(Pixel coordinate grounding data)
_ _ _ _

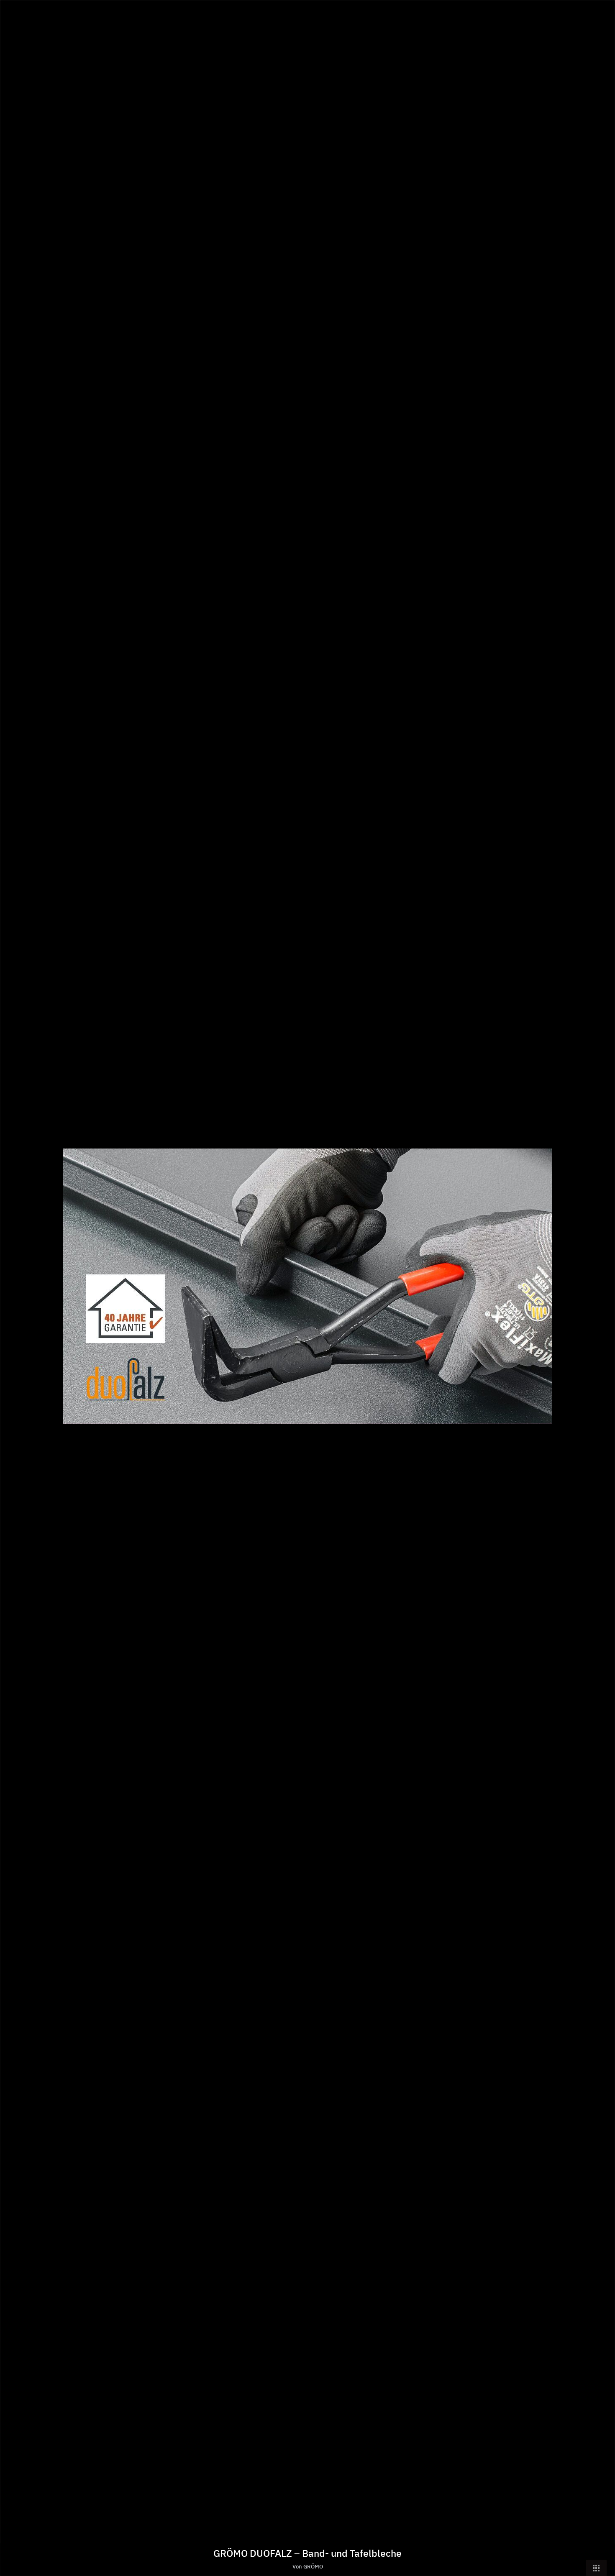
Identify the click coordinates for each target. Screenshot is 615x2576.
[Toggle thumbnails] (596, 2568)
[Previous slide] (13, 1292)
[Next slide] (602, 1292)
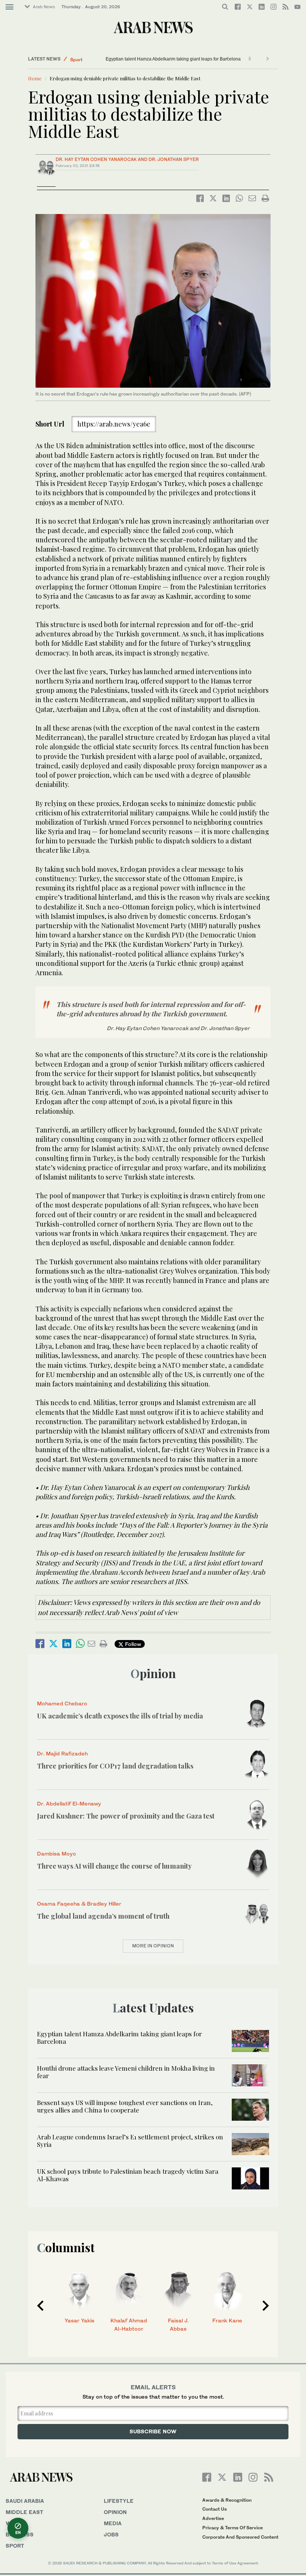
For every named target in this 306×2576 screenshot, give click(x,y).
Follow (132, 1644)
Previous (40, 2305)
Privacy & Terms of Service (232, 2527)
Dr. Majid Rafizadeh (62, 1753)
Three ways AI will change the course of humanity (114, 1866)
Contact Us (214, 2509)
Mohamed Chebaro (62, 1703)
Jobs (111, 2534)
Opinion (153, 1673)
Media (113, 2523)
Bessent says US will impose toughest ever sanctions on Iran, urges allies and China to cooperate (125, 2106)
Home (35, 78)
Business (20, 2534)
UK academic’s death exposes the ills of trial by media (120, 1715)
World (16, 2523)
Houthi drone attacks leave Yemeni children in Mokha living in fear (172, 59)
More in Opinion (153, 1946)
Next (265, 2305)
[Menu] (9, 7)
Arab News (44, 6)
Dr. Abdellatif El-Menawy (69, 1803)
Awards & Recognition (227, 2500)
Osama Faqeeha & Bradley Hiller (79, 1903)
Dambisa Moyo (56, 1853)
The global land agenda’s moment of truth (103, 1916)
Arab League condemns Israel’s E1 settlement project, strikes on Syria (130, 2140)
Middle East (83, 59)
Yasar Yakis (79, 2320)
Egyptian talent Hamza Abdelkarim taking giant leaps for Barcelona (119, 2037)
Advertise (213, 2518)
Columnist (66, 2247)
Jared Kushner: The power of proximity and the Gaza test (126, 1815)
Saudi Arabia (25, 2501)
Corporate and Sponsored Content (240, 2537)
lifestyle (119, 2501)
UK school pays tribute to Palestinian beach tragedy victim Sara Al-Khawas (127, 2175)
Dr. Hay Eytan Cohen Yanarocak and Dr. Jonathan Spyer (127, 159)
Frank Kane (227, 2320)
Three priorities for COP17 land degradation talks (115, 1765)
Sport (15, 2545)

_ _ _ _

# [Task goal]
In the entries, find the line containing "Three priorities for" and output it and all remaining lines exactly.

# [Completed exercise]
Three priorities for COP17 land degradation talks (115, 1765)
Sport (15, 2545)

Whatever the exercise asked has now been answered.